▶ **Problem requirements**: Copy out every line of the records in which "will" can be found.

▶ **Extracted information**:
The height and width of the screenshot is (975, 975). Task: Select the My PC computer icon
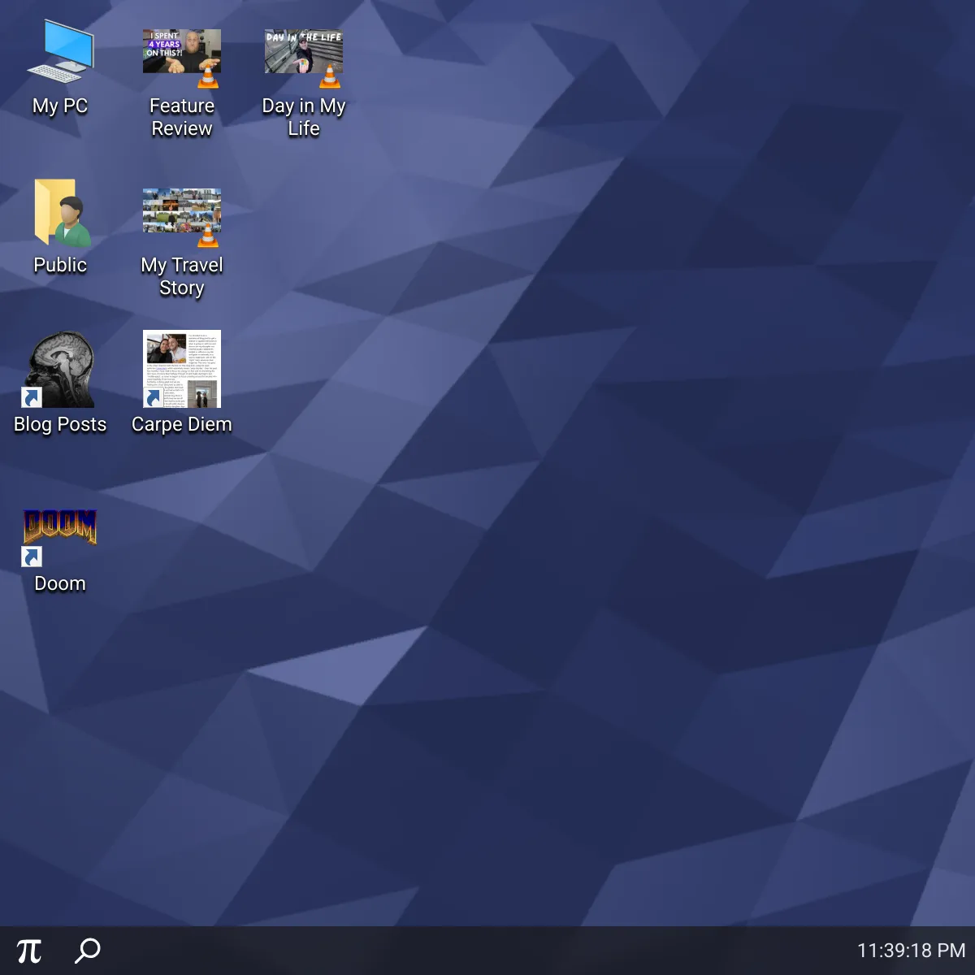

---

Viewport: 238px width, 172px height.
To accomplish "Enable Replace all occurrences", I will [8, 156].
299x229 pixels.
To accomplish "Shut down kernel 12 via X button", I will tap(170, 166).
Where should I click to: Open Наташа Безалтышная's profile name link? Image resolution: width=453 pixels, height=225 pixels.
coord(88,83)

▶ **Answer section**:
To accomplish "Enable Replace all occurrences", I will [8, 156].
To accomplish "Shut down kernel 12 via X button", I will tap(170, 166).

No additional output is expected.